▶ DATA FOR PROCESSING

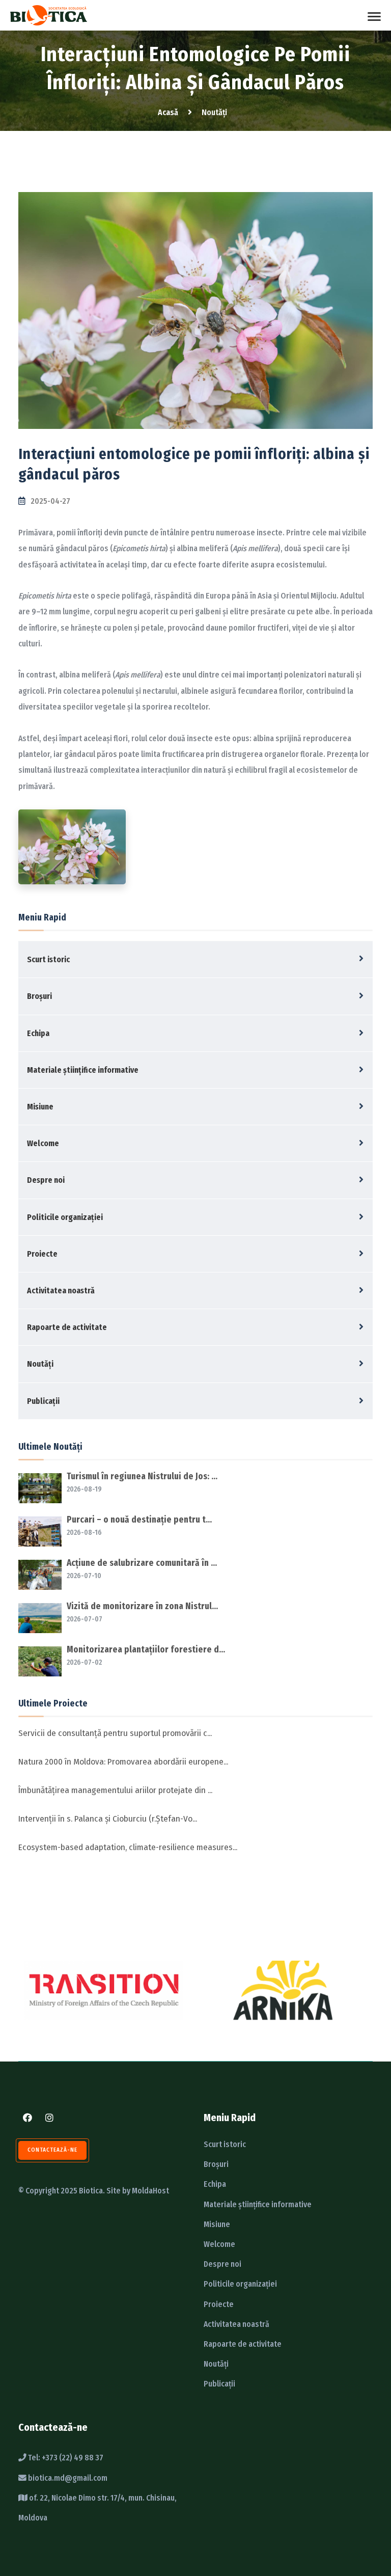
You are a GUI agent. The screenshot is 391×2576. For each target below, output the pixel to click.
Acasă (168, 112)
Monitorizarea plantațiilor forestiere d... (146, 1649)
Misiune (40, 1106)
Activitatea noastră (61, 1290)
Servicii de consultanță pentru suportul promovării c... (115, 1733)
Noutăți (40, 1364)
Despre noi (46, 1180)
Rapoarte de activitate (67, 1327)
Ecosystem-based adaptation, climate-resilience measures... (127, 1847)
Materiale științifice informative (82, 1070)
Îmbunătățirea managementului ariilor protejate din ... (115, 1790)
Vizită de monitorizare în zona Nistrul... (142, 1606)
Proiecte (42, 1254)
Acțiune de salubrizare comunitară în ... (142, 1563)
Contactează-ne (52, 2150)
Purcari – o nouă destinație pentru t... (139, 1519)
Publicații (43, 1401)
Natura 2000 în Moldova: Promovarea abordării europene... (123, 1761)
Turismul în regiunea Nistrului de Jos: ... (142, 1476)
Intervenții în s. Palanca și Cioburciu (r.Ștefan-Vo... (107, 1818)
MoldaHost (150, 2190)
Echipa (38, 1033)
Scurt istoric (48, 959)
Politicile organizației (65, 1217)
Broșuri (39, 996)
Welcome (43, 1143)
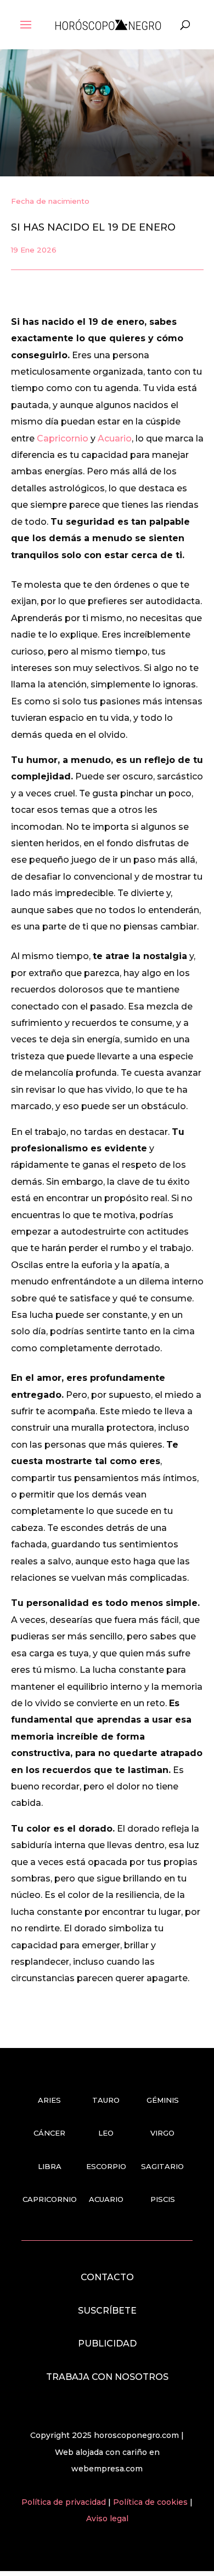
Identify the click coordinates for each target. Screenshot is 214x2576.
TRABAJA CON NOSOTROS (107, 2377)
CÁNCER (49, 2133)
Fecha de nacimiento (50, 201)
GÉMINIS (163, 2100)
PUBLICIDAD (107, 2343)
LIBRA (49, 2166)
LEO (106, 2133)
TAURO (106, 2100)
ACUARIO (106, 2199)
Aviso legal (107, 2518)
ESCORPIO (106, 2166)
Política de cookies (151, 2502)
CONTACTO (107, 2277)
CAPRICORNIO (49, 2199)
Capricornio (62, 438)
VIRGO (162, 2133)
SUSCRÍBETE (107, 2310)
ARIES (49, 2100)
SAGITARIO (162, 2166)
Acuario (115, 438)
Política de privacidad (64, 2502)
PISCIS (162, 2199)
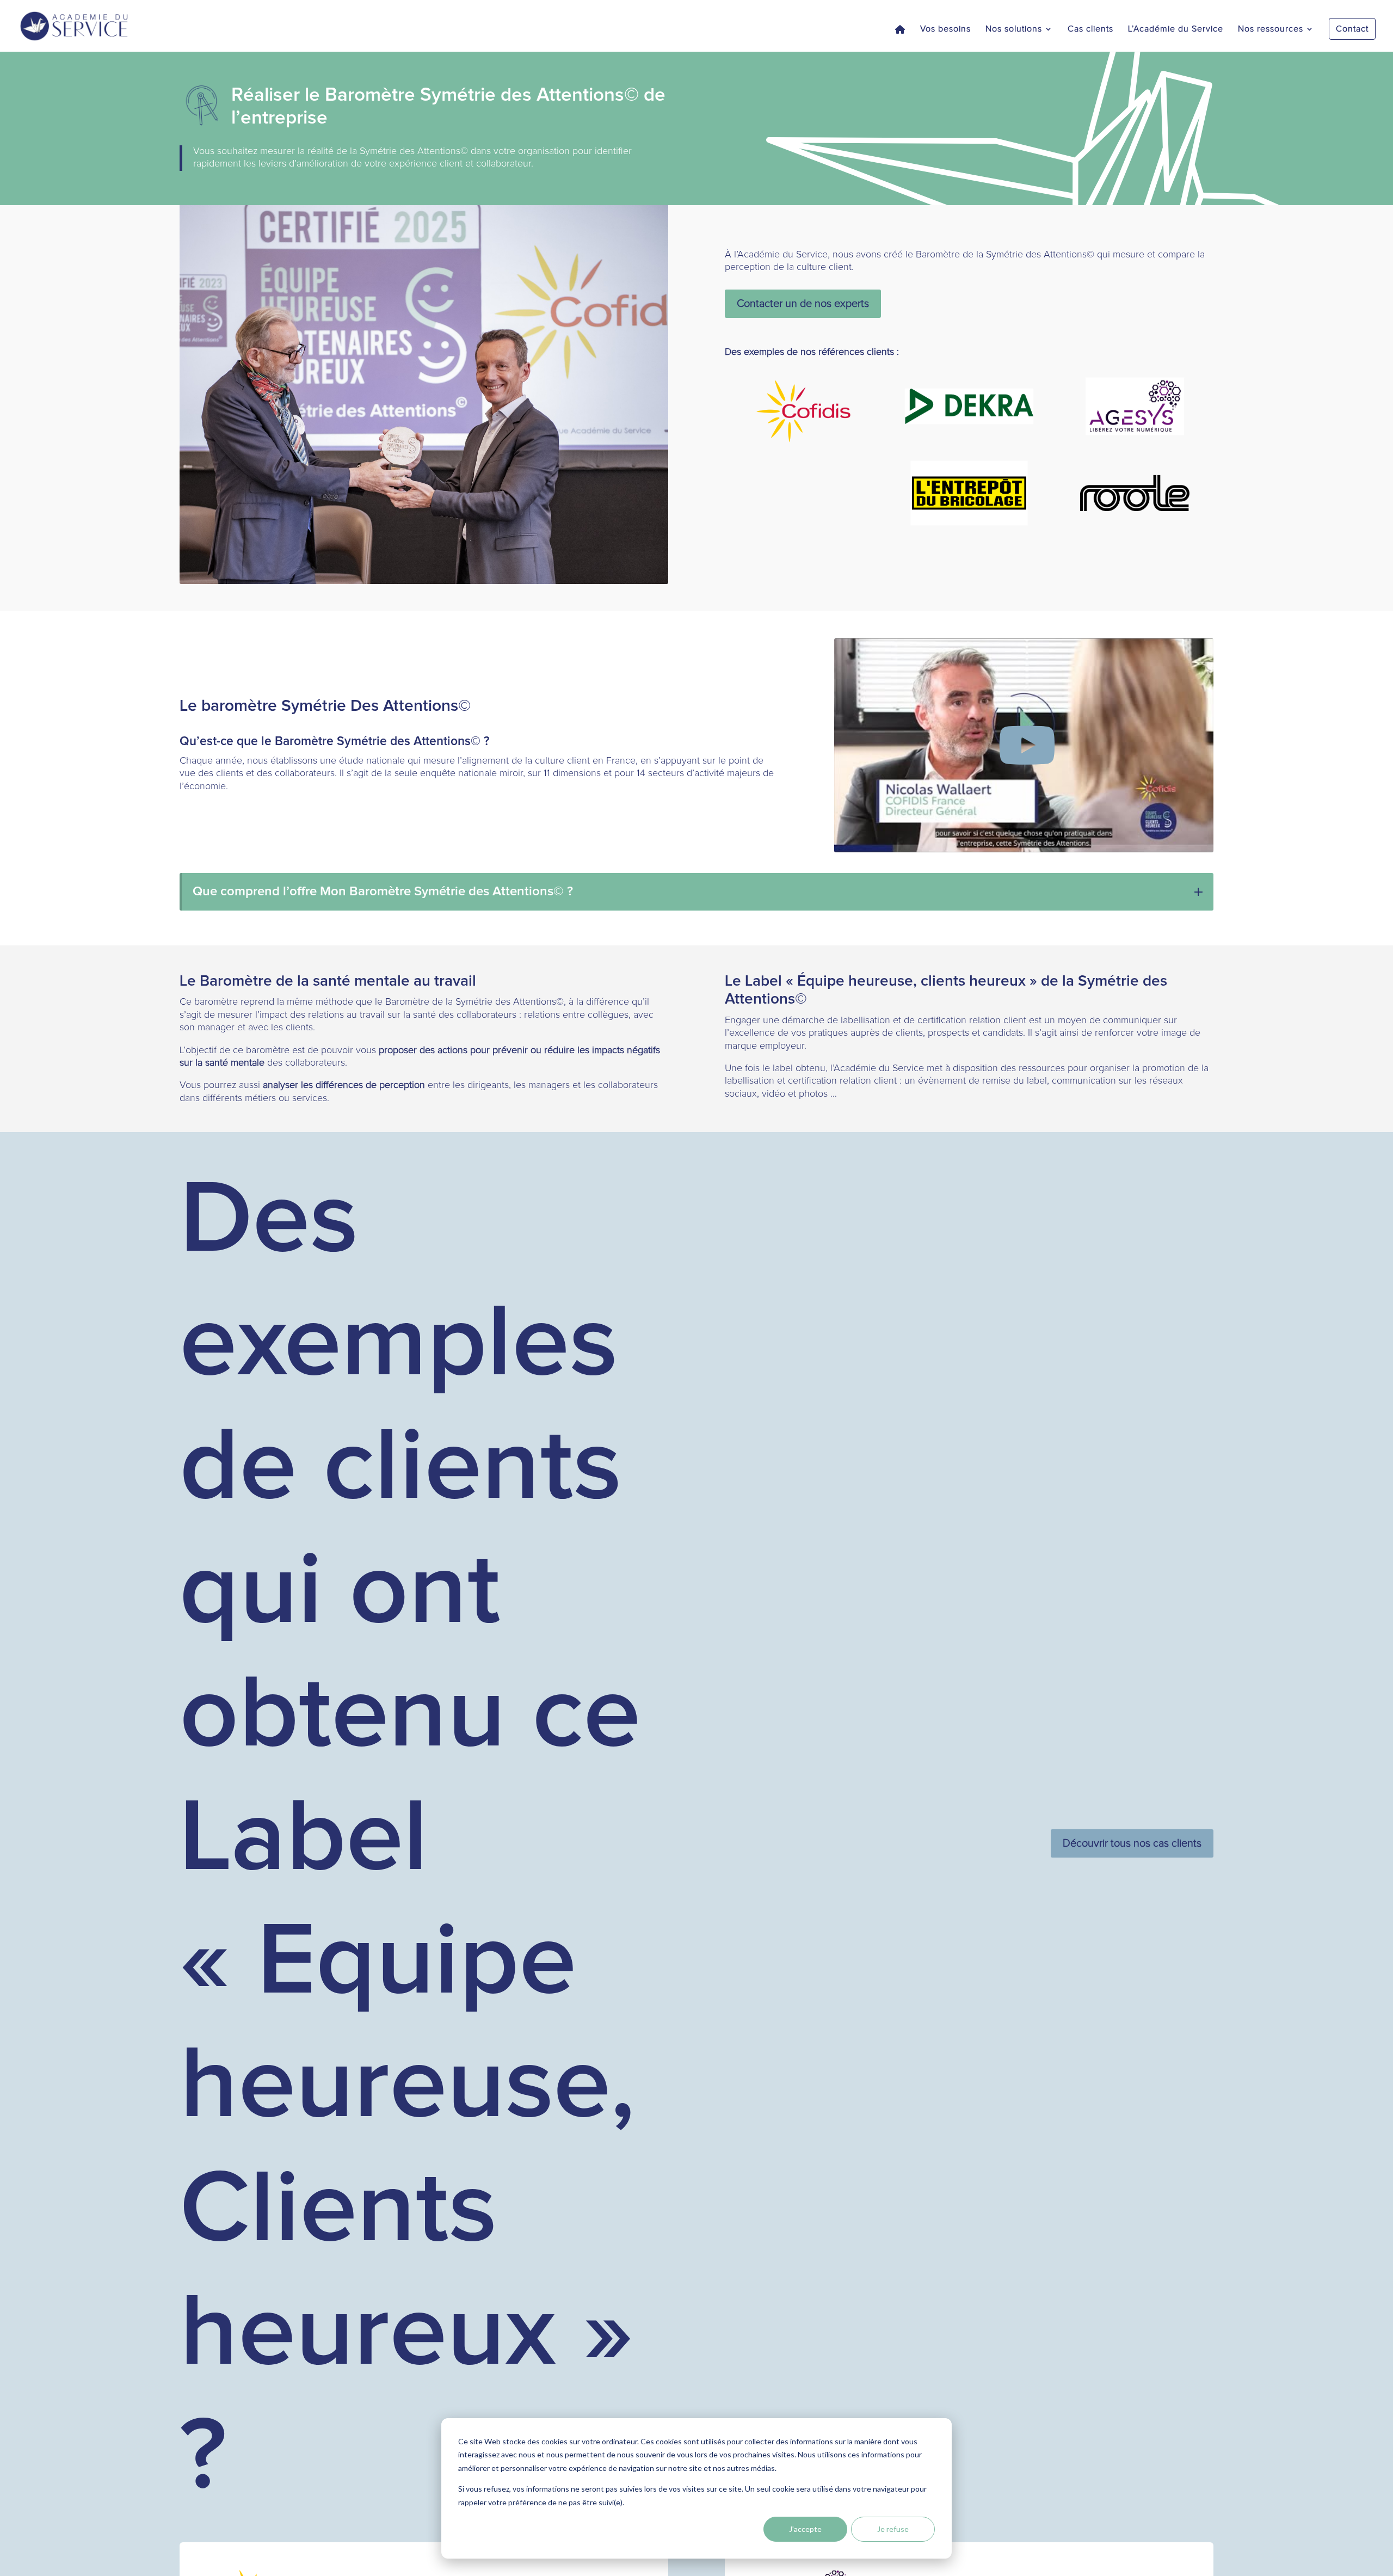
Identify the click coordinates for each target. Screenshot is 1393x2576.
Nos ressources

▶ WHAT NEEDS TO BE DONE
Any picture in the listing above gets left out; output the rest exactly.

▶ ANSWER TO THIS TASK
You are a GUI agent. The screenshot is 391×2576. For each target below, output the pixel to click.
Acasă (168, 112)
Monitorizarea plantațiilor forestiere d... (146, 1649)
Misiune (40, 1106)
Activitatea noastră (61, 1290)
Servicii de consultanță pentru suportul promovării c... (115, 1733)
Noutăți (40, 1364)
Despre noi (46, 1180)
Rapoarte de activitate (67, 1327)
Ecosystem-based adaptation, climate-resilience measures... (127, 1847)
Materiale științifice informative (82, 1070)
Îmbunătățirea managementului ariilor protejate din ... (115, 1790)
Vizită de monitorizare în zona Nistrul... (142, 1606)
Proiecte (42, 1254)
Acțiune de salubrizare comunitară în ... (142, 1563)
Contactează-ne (52, 2150)
Purcari – o nouă destinație pentru t... (139, 1519)
Publicații (43, 1401)
Natura 2000 în Moldova: Promovarea abordării europene... (123, 1761)
Turismul în regiunea Nistrului de Jos: ... (142, 1476)
Intervenții în s. Palanca și Cioburciu (r.Ștefan-Vo... (107, 1818)
MoldaHost (150, 2190)
Echipa (38, 1033)
Scurt istoric (48, 959)
Politicile organizației (65, 1217)
Broșuri (39, 996)
Welcome (43, 1143)
Identify the click coordinates for each target. Screenshot is 214x2576.
TRABAJA CON NOSOTROS (107, 2377)
CÁNCER (49, 2133)
Fecha de nacimiento (50, 201)
GÉMINIS (163, 2100)
PUBLICIDAD (107, 2343)
LIBRA (49, 2166)
LEO (106, 2133)
TAURO (106, 2100)
ACUARIO (106, 2199)
Aviso legal (107, 2518)
ESCORPIO (106, 2166)
Política de cookies (151, 2502)
CONTACTO (107, 2277)
CAPRICORNIO (49, 2199)
Capricornio (62, 438)
VIRGO (162, 2133)
SUSCRÍBETE (107, 2310)
ARIES (49, 2100)
SAGITARIO (162, 2166)
Acuario (115, 438)
Política de privacidad (64, 2502)
PISCIS (162, 2199)
Identify the click coordinates for each target. Screenshot is 1393x2576.
Nos ressources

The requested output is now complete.